WHAT YOU WILL DO:
For this exercise, reproduce the entries below exactly, but only from the line containing "Image resolution: width=1286" through the line containing "Task: Expand Restreindre", both included.

DATA SUPPLIED: Begin

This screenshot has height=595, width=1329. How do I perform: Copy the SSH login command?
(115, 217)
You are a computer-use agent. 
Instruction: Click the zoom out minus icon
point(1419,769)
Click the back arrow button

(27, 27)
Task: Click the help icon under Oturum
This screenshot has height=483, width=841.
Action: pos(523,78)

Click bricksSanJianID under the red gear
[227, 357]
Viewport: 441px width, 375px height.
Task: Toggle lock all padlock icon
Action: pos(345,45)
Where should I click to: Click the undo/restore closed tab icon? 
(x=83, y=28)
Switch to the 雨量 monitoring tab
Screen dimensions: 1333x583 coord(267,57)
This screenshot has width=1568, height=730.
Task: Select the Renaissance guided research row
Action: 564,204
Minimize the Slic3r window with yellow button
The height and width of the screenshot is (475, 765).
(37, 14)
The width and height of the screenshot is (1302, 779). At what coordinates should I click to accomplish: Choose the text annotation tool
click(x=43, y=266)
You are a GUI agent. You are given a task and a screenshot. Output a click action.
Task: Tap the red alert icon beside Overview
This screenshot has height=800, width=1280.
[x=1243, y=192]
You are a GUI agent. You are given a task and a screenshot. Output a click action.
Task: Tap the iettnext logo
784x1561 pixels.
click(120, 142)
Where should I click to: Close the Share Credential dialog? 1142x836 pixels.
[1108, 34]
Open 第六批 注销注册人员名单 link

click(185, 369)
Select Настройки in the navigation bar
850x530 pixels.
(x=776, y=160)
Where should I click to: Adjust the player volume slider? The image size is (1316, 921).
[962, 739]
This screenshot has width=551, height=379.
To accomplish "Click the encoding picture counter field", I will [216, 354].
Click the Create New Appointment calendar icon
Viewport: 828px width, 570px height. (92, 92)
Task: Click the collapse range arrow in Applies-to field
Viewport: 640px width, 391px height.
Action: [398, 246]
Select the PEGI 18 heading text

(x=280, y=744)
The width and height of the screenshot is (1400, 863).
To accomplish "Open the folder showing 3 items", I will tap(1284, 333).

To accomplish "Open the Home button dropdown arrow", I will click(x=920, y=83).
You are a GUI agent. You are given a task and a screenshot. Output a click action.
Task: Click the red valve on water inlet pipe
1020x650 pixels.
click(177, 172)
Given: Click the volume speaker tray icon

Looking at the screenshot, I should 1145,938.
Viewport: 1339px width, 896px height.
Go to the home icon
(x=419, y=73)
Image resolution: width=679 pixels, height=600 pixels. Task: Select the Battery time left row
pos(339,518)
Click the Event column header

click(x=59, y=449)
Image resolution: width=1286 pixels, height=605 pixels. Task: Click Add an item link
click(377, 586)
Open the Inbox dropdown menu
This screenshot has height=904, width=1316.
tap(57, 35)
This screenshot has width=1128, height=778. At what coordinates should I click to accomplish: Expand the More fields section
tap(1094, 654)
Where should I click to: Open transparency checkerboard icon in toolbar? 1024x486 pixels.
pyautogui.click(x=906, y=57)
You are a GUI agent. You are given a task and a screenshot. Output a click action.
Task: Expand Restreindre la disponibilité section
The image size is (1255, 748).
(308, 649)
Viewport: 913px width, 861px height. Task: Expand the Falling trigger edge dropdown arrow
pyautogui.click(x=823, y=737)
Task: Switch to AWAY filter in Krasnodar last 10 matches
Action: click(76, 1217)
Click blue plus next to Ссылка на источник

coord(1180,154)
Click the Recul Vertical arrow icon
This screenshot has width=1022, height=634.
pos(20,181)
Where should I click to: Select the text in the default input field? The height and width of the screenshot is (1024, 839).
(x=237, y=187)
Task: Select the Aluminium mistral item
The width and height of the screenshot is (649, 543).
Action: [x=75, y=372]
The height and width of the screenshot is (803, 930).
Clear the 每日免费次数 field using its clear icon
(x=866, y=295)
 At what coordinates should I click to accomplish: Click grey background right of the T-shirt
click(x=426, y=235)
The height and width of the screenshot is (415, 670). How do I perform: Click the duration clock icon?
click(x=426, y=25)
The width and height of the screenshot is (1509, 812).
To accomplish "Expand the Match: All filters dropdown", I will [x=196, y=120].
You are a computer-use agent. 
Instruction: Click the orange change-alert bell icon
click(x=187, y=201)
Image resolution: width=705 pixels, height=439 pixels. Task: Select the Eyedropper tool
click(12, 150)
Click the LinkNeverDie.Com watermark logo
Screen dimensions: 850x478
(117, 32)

DATA SUPPLIED: End

WRITTEN REPLY:
Image resolution: width=1286 pixels, height=605 pixels. Task: Click Add an item link
click(377, 586)
Open the Inbox dropdown menu
This screenshot has height=904, width=1316.
tap(57, 35)
This screenshot has width=1128, height=778. At what coordinates should I click to accomplish: Expand the More fields section
tap(1094, 654)
Where should I click to: Open transparency checkerboard icon in toolbar? 1024x486 pixels.
pyautogui.click(x=906, y=57)
You are a GUI agent. You are given a task and a screenshot. Output a click action.
Task: Expand Restreindre la disponibilité section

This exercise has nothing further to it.